==== TASK DATA ====
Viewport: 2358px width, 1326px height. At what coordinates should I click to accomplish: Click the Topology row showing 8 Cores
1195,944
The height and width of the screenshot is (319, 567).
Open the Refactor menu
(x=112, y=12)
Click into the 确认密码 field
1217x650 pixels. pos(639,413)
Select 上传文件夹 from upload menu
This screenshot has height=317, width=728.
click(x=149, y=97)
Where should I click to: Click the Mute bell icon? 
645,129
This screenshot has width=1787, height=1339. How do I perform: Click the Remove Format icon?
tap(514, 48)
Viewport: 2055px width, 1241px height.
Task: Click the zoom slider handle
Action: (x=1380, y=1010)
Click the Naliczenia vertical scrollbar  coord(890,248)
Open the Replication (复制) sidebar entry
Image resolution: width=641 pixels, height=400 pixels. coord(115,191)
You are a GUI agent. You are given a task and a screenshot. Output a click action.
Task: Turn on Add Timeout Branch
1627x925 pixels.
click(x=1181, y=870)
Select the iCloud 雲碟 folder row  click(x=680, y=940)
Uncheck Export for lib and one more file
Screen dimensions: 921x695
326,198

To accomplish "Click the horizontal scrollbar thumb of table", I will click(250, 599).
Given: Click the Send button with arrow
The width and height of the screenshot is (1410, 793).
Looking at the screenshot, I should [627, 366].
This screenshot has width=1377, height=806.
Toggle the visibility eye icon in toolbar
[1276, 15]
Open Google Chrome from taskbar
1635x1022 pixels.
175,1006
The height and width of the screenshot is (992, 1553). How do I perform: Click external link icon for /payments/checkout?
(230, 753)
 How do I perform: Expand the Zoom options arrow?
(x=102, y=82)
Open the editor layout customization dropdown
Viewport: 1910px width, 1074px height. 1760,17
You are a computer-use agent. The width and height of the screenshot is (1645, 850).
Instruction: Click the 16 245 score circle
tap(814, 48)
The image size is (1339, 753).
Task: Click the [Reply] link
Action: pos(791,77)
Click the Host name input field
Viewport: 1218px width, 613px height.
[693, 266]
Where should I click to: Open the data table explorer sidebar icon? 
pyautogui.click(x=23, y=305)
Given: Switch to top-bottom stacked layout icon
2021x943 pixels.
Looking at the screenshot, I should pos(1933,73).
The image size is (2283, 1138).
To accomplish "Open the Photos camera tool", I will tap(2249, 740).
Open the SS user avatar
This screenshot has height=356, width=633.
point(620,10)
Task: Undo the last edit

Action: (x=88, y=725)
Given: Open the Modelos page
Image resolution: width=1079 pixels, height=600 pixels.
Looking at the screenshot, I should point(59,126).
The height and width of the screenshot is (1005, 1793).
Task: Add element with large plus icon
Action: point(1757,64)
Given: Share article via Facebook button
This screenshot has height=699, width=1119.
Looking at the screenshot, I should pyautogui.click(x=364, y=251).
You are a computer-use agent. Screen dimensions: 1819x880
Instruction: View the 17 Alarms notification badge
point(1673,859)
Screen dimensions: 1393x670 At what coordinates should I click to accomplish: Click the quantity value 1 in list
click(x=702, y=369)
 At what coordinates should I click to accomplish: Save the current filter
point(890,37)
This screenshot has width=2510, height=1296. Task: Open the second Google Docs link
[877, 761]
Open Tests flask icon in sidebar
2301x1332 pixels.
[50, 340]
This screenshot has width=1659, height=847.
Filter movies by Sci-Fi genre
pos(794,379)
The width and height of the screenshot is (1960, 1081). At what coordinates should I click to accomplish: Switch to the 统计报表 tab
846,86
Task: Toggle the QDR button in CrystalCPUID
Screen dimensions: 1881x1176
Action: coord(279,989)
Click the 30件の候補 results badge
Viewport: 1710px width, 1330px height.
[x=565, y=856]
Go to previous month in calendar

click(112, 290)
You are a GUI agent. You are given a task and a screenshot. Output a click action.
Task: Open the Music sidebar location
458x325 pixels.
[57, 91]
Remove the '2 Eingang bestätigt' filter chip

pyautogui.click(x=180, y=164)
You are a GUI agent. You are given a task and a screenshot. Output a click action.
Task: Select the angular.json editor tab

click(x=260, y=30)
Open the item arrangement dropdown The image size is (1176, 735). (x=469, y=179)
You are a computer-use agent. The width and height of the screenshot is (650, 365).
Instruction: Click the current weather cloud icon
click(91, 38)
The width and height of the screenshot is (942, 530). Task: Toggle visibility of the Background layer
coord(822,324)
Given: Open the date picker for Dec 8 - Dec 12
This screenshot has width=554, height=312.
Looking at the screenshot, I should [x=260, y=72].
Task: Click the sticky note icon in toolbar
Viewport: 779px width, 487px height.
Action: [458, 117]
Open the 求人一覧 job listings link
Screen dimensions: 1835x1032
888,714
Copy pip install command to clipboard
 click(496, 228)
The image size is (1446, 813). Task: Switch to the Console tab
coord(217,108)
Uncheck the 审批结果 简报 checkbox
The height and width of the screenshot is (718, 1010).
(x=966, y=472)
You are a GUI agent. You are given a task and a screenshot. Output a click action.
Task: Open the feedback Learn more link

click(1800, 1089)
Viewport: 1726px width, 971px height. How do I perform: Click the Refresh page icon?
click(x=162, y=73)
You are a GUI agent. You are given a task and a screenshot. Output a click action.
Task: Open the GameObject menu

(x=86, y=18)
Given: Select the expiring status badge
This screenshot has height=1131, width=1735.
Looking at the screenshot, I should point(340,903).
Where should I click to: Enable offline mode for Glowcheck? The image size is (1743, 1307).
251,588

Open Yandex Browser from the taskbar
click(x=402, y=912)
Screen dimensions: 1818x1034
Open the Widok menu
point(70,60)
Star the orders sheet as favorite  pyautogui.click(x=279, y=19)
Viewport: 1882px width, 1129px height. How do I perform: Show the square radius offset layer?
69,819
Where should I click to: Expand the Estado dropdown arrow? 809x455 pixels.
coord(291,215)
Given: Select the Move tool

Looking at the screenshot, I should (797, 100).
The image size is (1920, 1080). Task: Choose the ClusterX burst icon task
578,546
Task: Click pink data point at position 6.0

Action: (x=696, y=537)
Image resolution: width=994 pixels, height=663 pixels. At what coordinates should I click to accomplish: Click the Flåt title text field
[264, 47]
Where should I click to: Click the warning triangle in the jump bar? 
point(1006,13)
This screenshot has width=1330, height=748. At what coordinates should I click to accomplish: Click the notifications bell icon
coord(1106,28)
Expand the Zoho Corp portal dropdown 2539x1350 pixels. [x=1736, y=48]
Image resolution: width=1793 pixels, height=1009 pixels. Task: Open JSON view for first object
====
WHAT IS BEING ASKED: Copy each line of the data above that holds "scrollbar".

ANSWER TO THIS PROBLEM:
Click the Naliczenia vertical scrollbar  coord(890,248)
To accomplish "Click the horizontal scrollbar thumb of table", I will click(250, 599).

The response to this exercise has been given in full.